ACTION ITEM. Having found the line containing "The image size is (500, 644)." in the records below, copy that line and each later one exactly, dropping pictures.

[Dataset entries]
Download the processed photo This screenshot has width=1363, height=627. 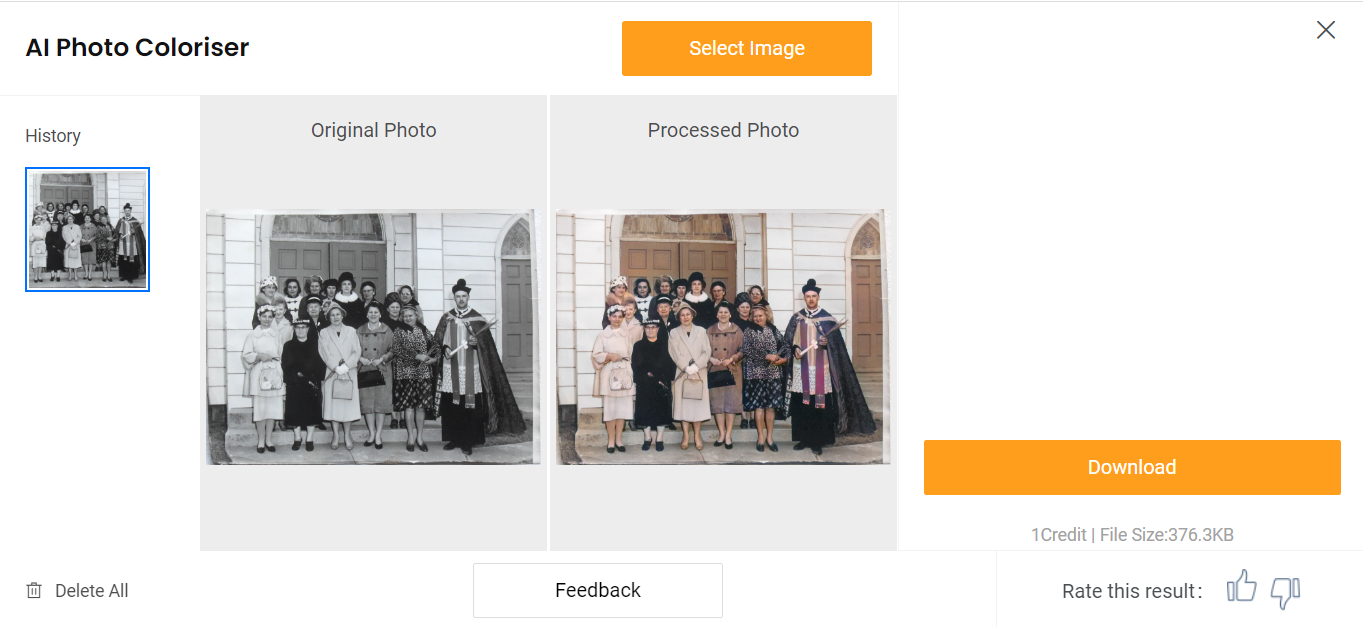coord(1132,467)
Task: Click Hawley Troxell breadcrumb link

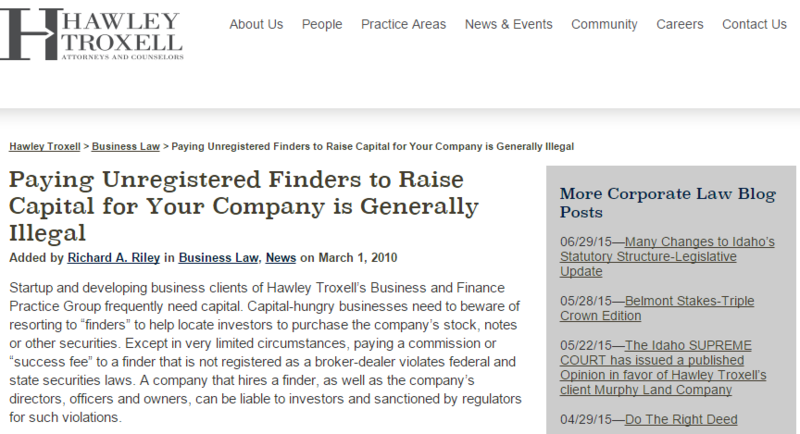Action: tap(45, 146)
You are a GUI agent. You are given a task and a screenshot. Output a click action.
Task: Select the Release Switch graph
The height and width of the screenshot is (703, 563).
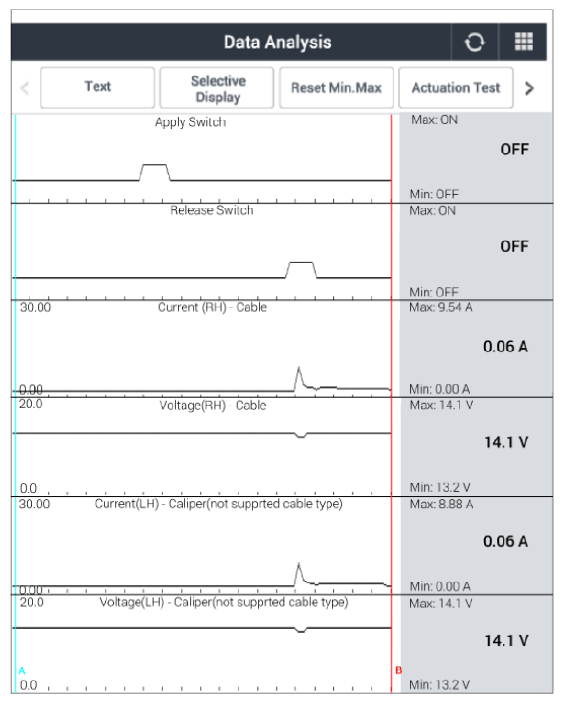coord(203,252)
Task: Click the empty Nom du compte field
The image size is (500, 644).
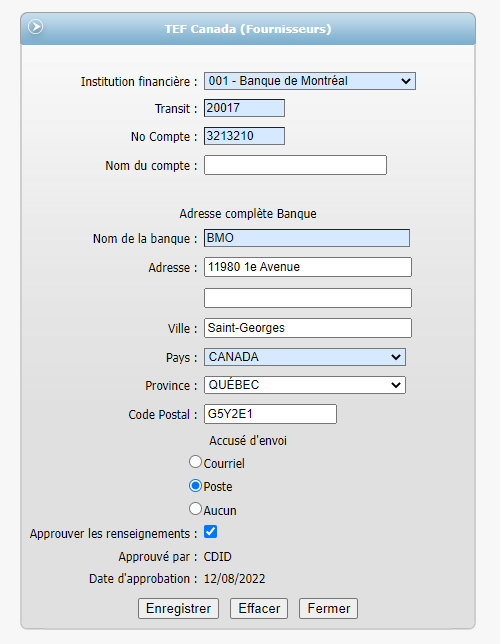Action: (x=295, y=165)
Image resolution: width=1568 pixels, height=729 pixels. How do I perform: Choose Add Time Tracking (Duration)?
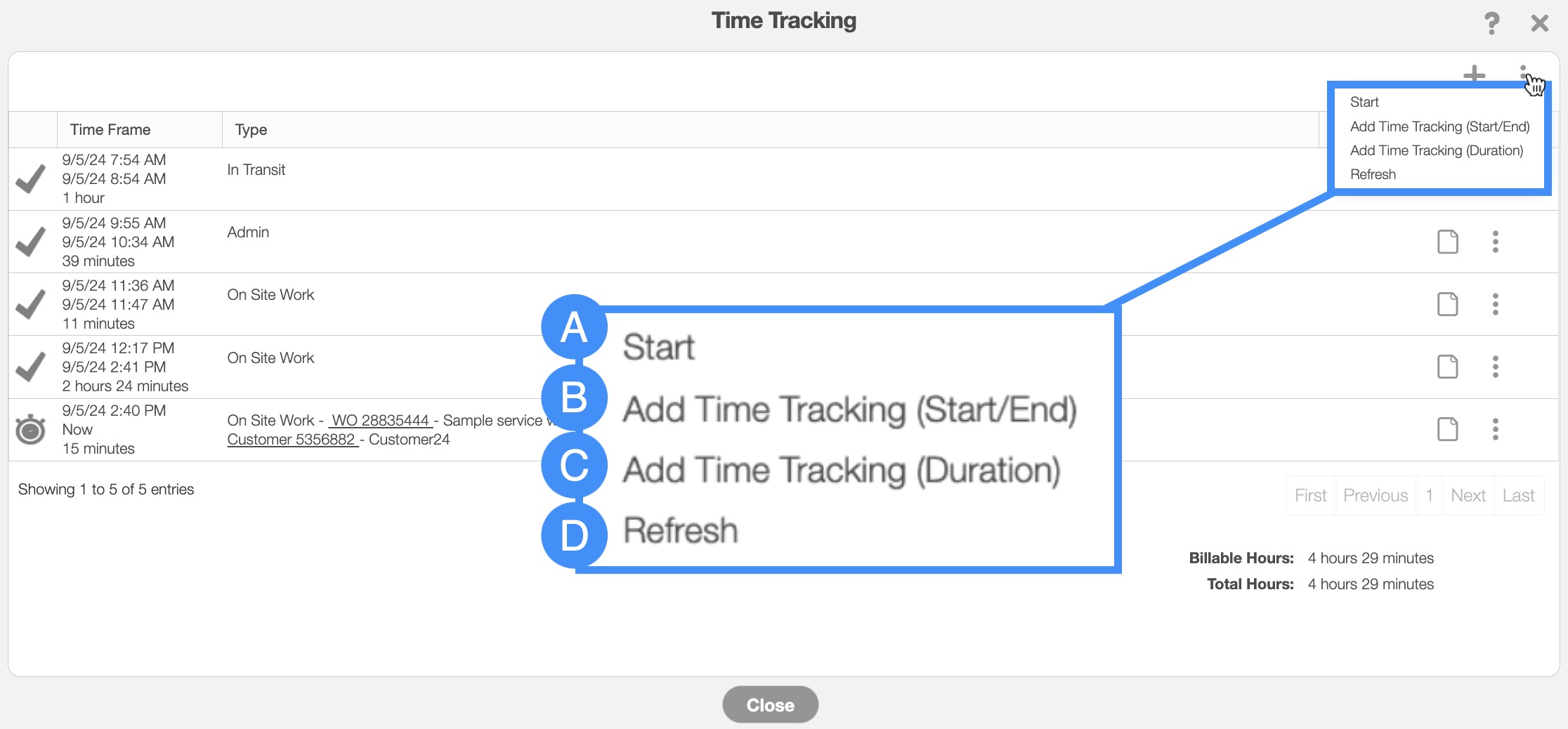click(x=1436, y=151)
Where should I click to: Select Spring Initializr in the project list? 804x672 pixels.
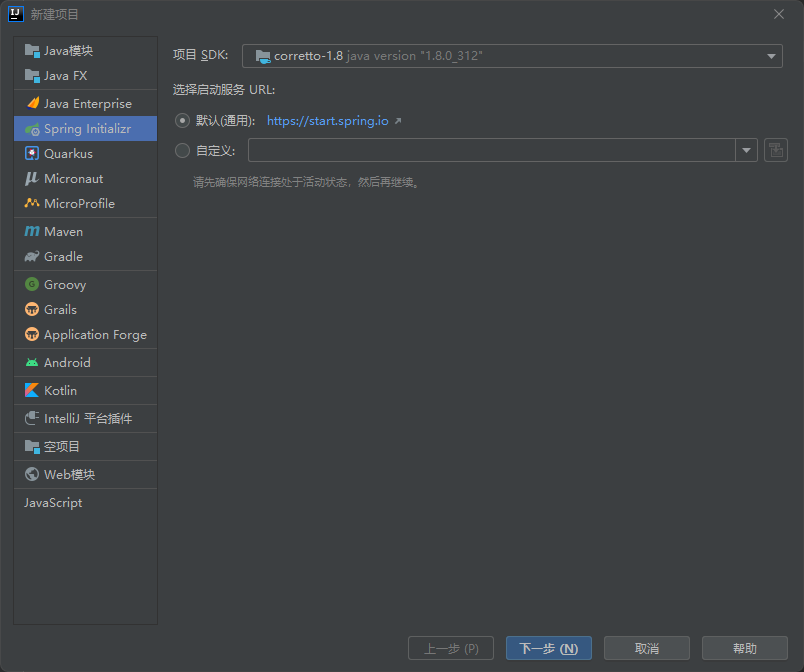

ANSWER TO THE PROBLEM.
The image size is (500, 644).
Action: (x=295, y=165)
Image resolution: width=1568 pixels, height=729 pixels. How do I perform: Choose Add Time Tracking (Duration)?
click(x=1436, y=151)
Where should I click to: Select Spring Initializr in the project list? 804x672 pixels.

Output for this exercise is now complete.